Well-known throughout the Pacific Northwest for his Cor-Ten and stainless steel sculptures, Lee Kelly’s large-scale public commissions often bear the influence of the artist’s extensive travel experiences. These monumental works use the monolithic forms of modernism. Combined with elements of Mexican, Japanese, Indian, and Thai architecture, they create multi-part structures, which often suggest a city or a grouping of buildings. For Pavilion, Kelly interweaves the forms and narratives of Nepal, one of his favorite destinations, with his distinctive “goddess” figures. These goddesses, representing Kelly’s long-time interest in mythology, seem to inhabit the modestly scaled, room-like structures.
In 2008, the Elizabeth Leach Gallery exhibited some of Kelly’s Abstract Expressionist-style paintings from the 1960s. This experience reminded him of the joy and fun of working with paint, and Kelly was inspired to create new works on canvas for the first time in over 50 years. While this new work is more elemental and restrained than his mid-century work, it also responds to and extends the visual language that he has been developing in his sculptural work throughout his career.

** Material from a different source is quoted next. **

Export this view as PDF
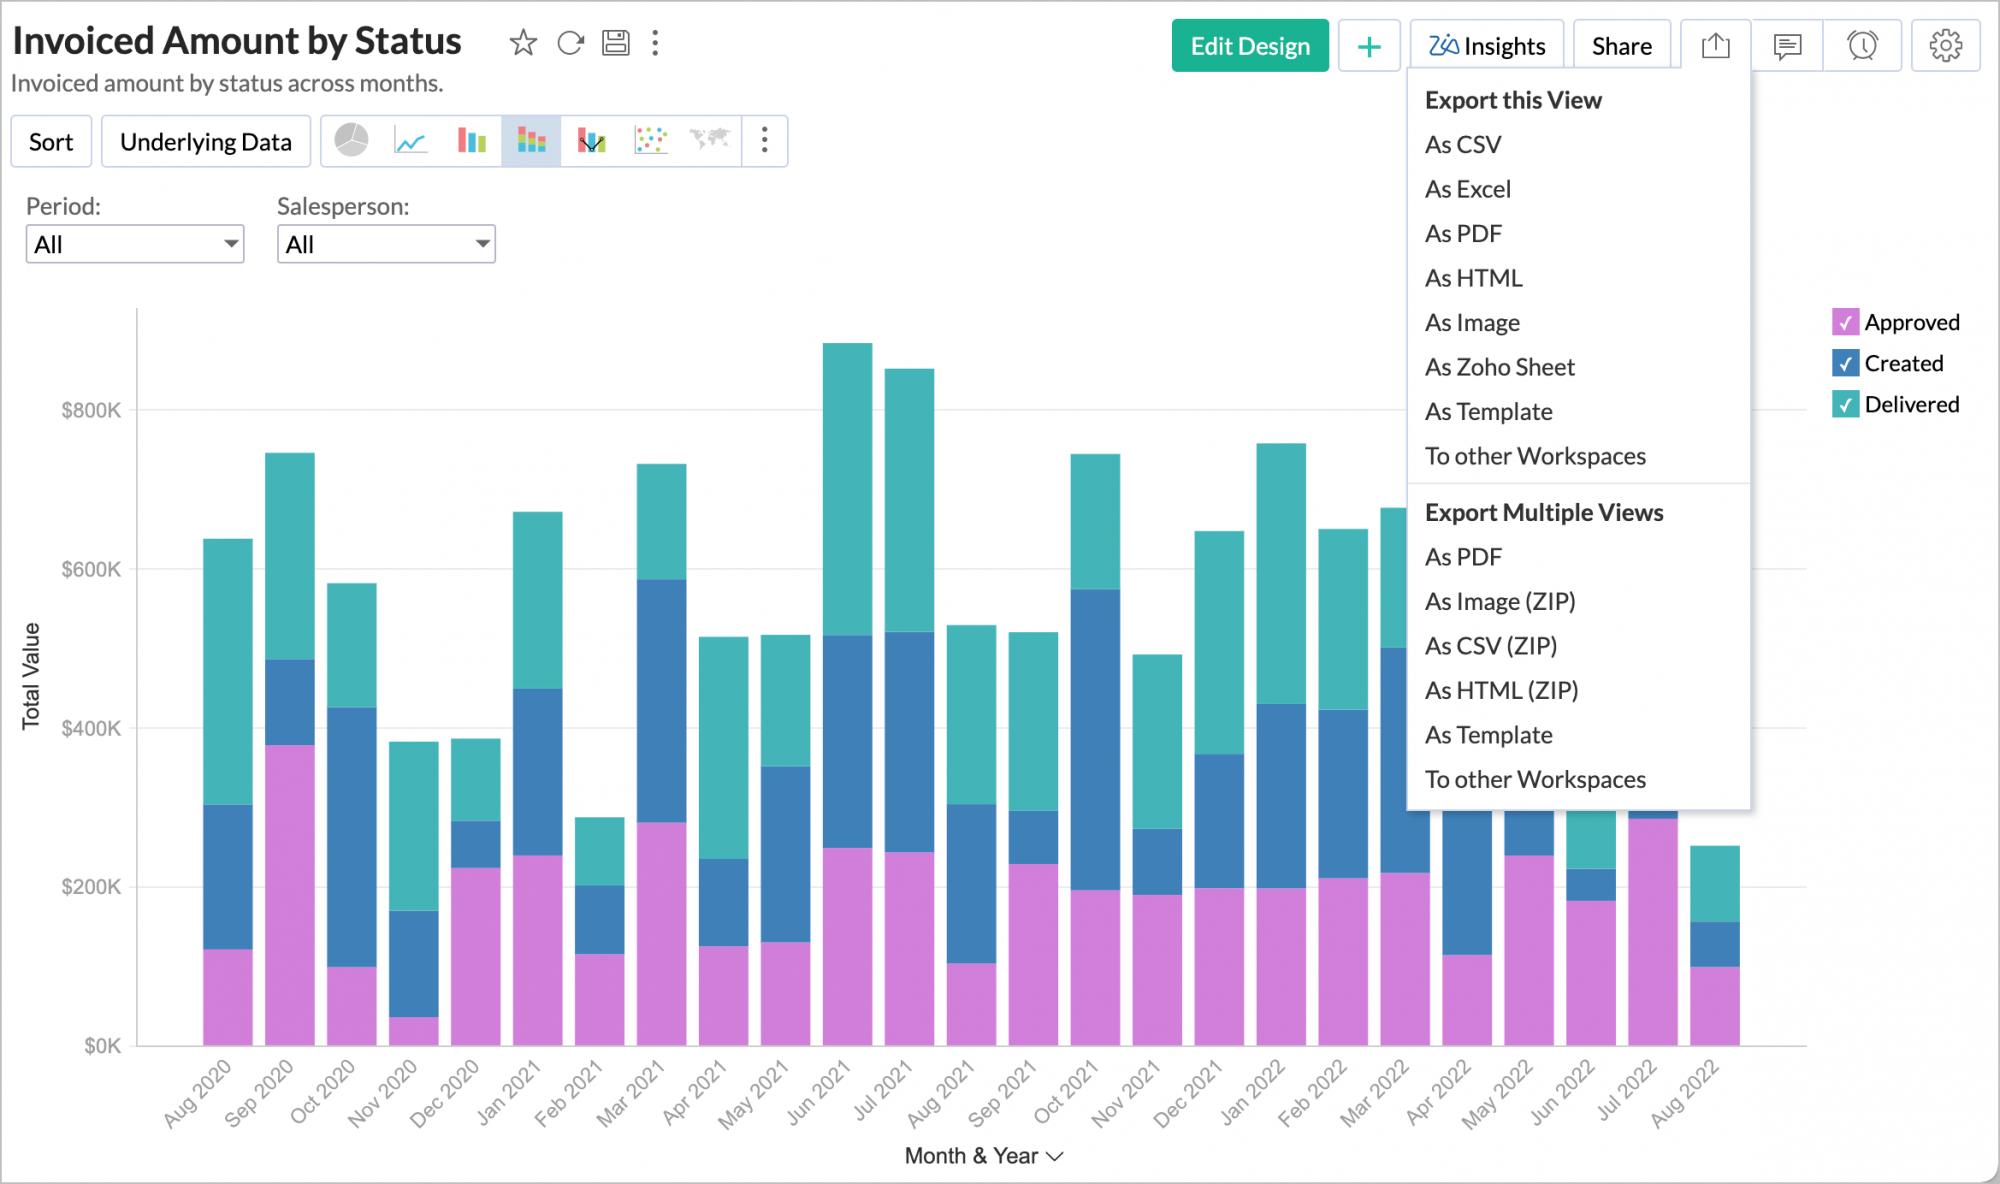Viewport: 2000px width, 1184px height. (x=1463, y=233)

Born in 1932 in McCall, Idaho, Lee Kelly began his artistic life as a painter and, in 1959, graduated from the Museum Art School at the Portland Art Museum, now known as Pacific Northwest College of Art. Kelly’s long and prestigious career, and prolific nature have resulted in a significant body of work which can be seen in public and private collections throughout the country, including at the Portland Art Museum (Portland, OR), Stanford University (Palo Alto, CA), New Orleans Art Museum (New Orleans, LA), Seattle Art Museum (Seattle, WA), and the City of Sapporo, Japan. As one of the most recognized artists in the Northwest, his modernist sculptures are a central focus at regional institutions such as Reed College, Marylhurst University, Oregon State University, Catlin Gabel School, the Oregon Health and Sciences University, and the Washington Park Rose Garden. In 2012, one of his most significant works, Memory 99, was installed in Portland’s North Park Blocks, at the future home of PNCA. Kelly has been exhibiting at the Elizabeth Leach Gallery since the early 1980s. In 2010, he was the subject of a major career retrospective at the Portland Art Museum.